現在進行形で会話にならない、というアピールなのだと。
(……なるほど。人によっては、こういうのでも肝が太いと取れるのか)
鷲倉には、美濃原にこんな態度を取る人間を他に思いつかない。
ただ無礼なだけでなく、そこに意味があることもあるのだと一つ学ぶ。
だが、不機嫌な雨木がただ無礼なだけで、実は意味などなかった。
「明日では遅い。条件を伝える。
行ってこちらの提示した内容を調べ、レポートの形で提出して欲しい。
レポートに問題なければ五万。
内容が評価できれば加算させよう」
『……』
「お前ならそう難しくないはずだ。

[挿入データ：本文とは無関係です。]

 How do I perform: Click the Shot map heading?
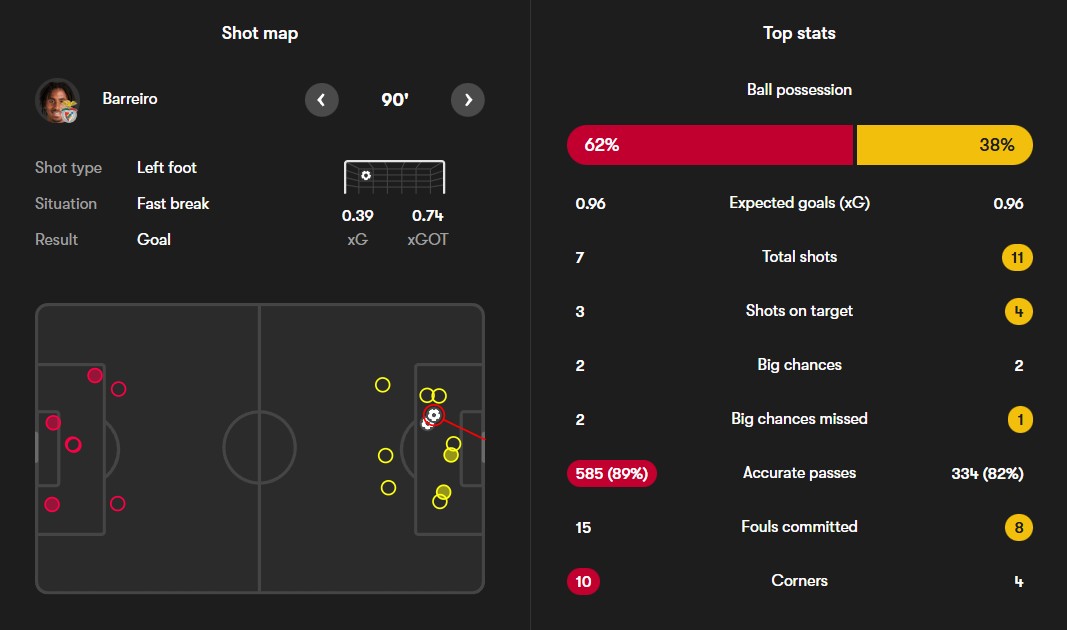click(x=260, y=34)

出来るだろう?」
『……』
その言葉に、電話の向こうの男は沈黙する。
「どうした?」という再度の問いかけに、
『いや、金を理由に断ろうと思ってたんだけど……
先に潰されて、ぐうの音も出ないってやつ』
電話の向こうの男はそう答える。
『んー、でもやっぱり、無理だなぁ。
悪いけど、他を当たって欲しい』
「ふむ、それはいい。無理強いはしない。
だが理由くらいは聞かせろ。
……他を説得する、内容がいる。お前も煩わしいのは嫌だろう?」
『……俺がやるって言っても、向こうが受け入れるかは別問題だから。
とっくに出禁になってる可能性が高い』
その言葉に、鷲倉は絶句する。
こいつは何をやったんだ、と。
沈黙が場を包む。
鷲倉は美濃原へと視線を送り、
〝こういう人みたいですけど〟と必死に訴えた。
だが美濃原は、鷲倉には目もくれない。
小さく笑って言う。
「……ふっ、お前らしいな。
何をした?」
『……別に大したことじゃない。あれよ。
〝悪・即・斬〟だけが俺たちに共通する正義、ってやつ。
見て見ぬふりが出来なくてね。
どうにも、不器用な男なもんで……』
「……ふふふ、るろ剣か。手助けは要るか?」
『要らないー。自分のケツは自分で拭けるさ。
っていうか、他はともかく、四回目のは出禁になってなくても、二度と参加したくねぇんだ。
理由は……言いたくない。
お察しください、ってことで』
「そうか。他の三つ。行けるところだけでもいい。
個人的な頼みとして、聞いてくれないか?」
醜い冒険者の現実に、会話は淡々と進む。
鷲倉の顔は引きつった。
それを意に介さず話す美濃原は、どこか楽しそうに見える。
『……個人的な頼みか。
……それなら聞いてもいいけど。参加できないとこは知らないよ?』
「参加できるところだけ、という条件で構わん。
参加するタイミングもお前に任せる。
引退する冒険者の件も、前向きに考えてみてくれ」
『それ……セットなのかと思ってた。
まぁ、会うだけなら構わないけど。
――構わないけど、悪だったら即、 斬(ざん) するけど、それでいいならね。
あとついでに、ダンジョンで使える日本刀が欲しいんだけど、手に入らない?』
「――構わん。
が、日本刀は無理だ。あれは斬月衆が独占している。